Marcus Smith

No. 95
- Position: Defensive end

Personal information
- Born: February 7, 1984 (age 42) San Diego, California, U.S.
- Listed height: 6 ft 4 in (1.93 m)
- Listed weight: 295 lb (134 kg)

Career information
- High school: Mission Bay (CA)
- College: Arizona
- NFL draft: 2007: undrafted

Career history
- Dallas Cowboys (2007–2008)*; Buffalo Bills (2008–2009); Montreal Alouettes (2010); Sacramento Mountain Lions (2011)*; Las Vegas Locomotives (2011–2012);
- * Offseason or practice squad member only

= Marcus Smith (defensive lineman, born 1984) =

American football player (born 1984)

Marcus E. Smith (born February 7, 1984) is an American former football defensive tackle in the National Football League (NFL) for the Dallas Cowboys and Buffalo Bills. He also was a member of the Montreal Alouettes in the Canadian Football League (CFL) and the Las Vegas Locomotives in the United Football League (UFL). He played college football at Arizona.

==Early life==
Smith attended Mission Bay High School. As a junior, he received All-league honors. As a senior defensive end, he tallied 90 tackles, 10 sacks, 2 interceptions, 5 forced fumbles and returned a fumble 96 yards for a touchdown (CIF-San Diego record). He received All-league, All-San Diego area, San Diego Union Tribune All-county, Prep Football Report All-West and SuperPrep All-Farwest honors. He made the San Diego Union Tribune All-academic team for 3 years.
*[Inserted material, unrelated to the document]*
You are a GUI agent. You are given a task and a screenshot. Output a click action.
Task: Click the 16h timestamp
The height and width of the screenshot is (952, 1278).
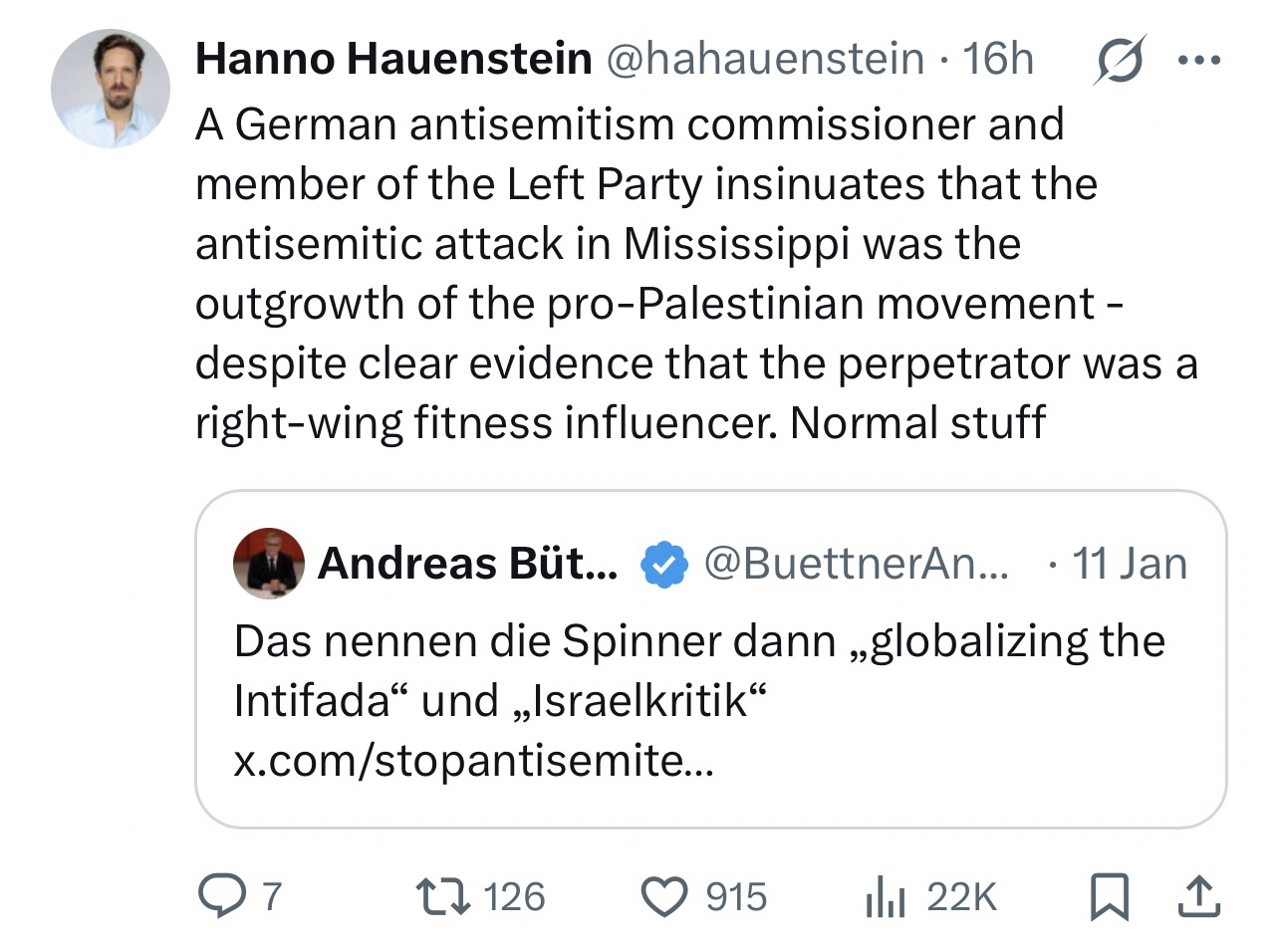pyautogui.click(x=998, y=60)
In basketball, he received All-league honors as a junior. He averaged 17 points and 16 rebounds per game as a senior. He also practiced baseball.

==College career==
Smith accepted a football scholarship from the University of Arizona. As a true freshman, he appeared in 9 games, making 16 tackles (3.5 for loss), 1.5 sacks and one pass defensed.
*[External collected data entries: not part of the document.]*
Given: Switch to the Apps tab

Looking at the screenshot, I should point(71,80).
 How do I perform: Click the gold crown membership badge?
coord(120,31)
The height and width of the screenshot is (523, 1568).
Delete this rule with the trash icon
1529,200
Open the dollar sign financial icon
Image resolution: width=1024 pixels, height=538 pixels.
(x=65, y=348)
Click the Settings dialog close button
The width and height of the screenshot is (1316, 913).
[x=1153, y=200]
As a sophomore, he started 6 out of 12 games at defensive end, collecting 40 tackles (6 for loss), 4 sacks and one fumble recovery. As a junior, he started 11 games, registering 41 tackles (3.5 for loss), 1.5 sacks, 8 passes defensed and one fumble recovery.
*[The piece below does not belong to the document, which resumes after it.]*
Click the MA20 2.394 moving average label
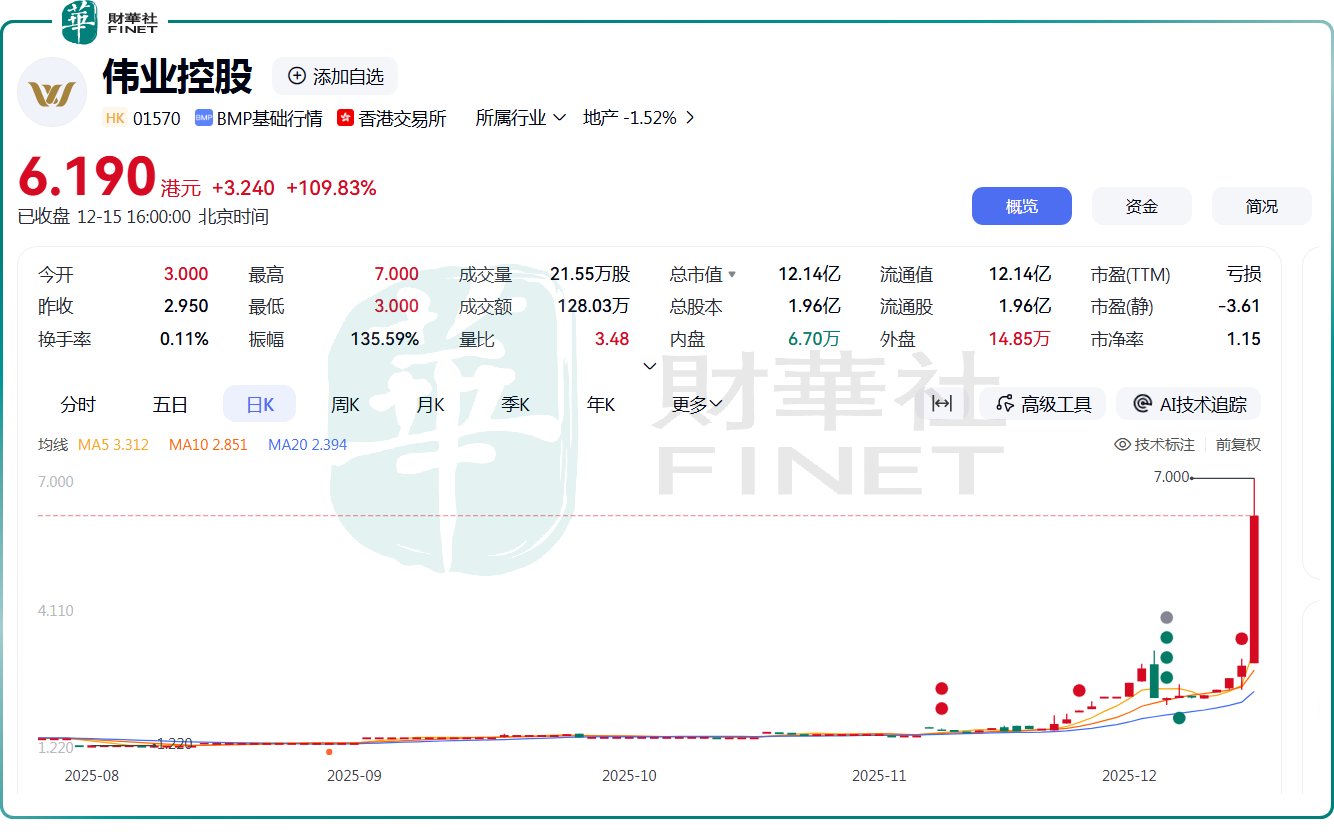 click(x=307, y=444)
As a senior, he suffered a leg injury in the second game and received a medical hardship, while recording 7 tackles and one fumble recovery. As a fifth year senior in 2006, he posted 16 tackles (3 for loss), 3 sacks, 9 passes defensed and 3 fumble recoveries. He finished his college career with 120 tackles (16 for loss) and 10 sacks.

==Professional career==
===Dallas Cowboys===
Smith was signed as an undrafted free agent by the Dallas Cowboys after the 2007 NFL draft on May 2. He was waived on September 1 and signed to the practice squad the next day. He was released on August 30, 2008.

===Buffalo Bills===
On October 22, 2008, he was signed to the Buffalo Bills practice squad and moved to defensive tackle. On September 1, 2009, he was released and placed on the injured reserve list on September 3. He was released on February 16, 2010.

===Montreal Alouettes (CFL)===
On April 8, 2010, he was signed by the Montreal Alouettes of the Canadian Football League, to play as a defensive tackle. On June 24, he was released and signed to the practice roster. He made his CFL debut in the second game against the Edmonton Eskimos. On July 21, he was signed back to the practice roster.

===Sacramento Mountain Lions (UFL)===
On May 17, 2011, he signed with the Sacramento Mountain Lions of the United Football League. He was released before the start of the season.

===Las Vegas Locomotives (UFL)===
In 2011, he signed with the Las Vegas Locomotives of the United Football League. In 2012, he was re-signed by the team.